Collected data entries
↓↓↓

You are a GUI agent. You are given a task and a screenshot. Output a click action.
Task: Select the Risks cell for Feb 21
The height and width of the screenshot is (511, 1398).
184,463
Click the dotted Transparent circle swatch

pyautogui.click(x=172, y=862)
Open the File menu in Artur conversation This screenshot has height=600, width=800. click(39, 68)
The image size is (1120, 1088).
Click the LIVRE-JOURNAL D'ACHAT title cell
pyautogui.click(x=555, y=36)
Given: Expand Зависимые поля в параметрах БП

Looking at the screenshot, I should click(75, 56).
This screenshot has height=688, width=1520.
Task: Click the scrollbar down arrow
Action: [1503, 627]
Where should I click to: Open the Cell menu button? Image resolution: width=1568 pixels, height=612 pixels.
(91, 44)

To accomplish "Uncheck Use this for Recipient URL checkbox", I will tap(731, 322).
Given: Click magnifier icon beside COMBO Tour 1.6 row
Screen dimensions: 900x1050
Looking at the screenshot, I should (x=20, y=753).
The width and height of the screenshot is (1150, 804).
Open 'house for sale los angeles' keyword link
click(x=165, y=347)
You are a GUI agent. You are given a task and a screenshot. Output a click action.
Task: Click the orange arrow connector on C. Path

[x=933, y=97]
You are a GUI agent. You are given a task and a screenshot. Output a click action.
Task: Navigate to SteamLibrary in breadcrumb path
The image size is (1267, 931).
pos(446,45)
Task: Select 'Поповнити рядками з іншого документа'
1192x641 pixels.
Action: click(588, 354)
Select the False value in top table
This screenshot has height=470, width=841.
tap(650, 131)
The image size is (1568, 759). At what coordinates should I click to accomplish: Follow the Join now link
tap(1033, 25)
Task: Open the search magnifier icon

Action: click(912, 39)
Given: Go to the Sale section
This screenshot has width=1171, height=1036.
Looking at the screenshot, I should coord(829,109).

↑↑↑

> _The problem_: Would you transcribe every entry exactly?

> _Your solution_:
You are a GUI agent. You are given a task and a screenshot. Output a click action.
Task: Select the Risks cell for Feb 21
The height and width of the screenshot is (511, 1398).
184,463
Click the dotted Transparent circle swatch

pyautogui.click(x=172, y=862)
Open the File menu in Artur conversation This screenshot has height=600, width=800. click(39, 68)
The image size is (1120, 1088).
Click the LIVRE-JOURNAL D'ACHAT title cell
pyautogui.click(x=555, y=36)
Given: Expand Зависимые поля в параметрах БП

Looking at the screenshot, I should click(75, 56).
This screenshot has height=688, width=1520.
Task: Click the scrollbar down arrow
Action: [1503, 627]
Where should I click to: Open the Cell menu button? Image resolution: width=1568 pixels, height=612 pixels.
(91, 44)

To accomplish "Uncheck Use this for Recipient URL checkbox", I will tap(731, 322).
Given: Click magnifier icon beside COMBO Tour 1.6 row
Screen dimensions: 900x1050
Looking at the screenshot, I should (x=20, y=753).
The width and height of the screenshot is (1150, 804).
Open 'house for sale los angeles' keyword link
click(x=165, y=347)
You are a GUI agent. You are given a task and a screenshot. Output a click action.
Task: Click the orange arrow connector on C. Path

[x=933, y=97]
You are a GUI agent. You are given a task and a screenshot. Output a click action.
Task: Navigate to SteamLibrary in breadcrumb path
The image size is (1267, 931).
pos(446,45)
Task: Select 'Поповнити рядками з іншого документа'
1192x641 pixels.
Action: click(588, 354)
Select the False value in top table
This screenshot has height=470, width=841.
tap(650, 131)
The image size is (1568, 759). At what coordinates should I click to accomplish: Follow the Join now link
tap(1033, 25)
Task: Open the search magnifier icon

Action: click(912, 39)
Given: Go to the Sale section
This screenshot has width=1171, height=1036.
Looking at the screenshot, I should coord(829,109).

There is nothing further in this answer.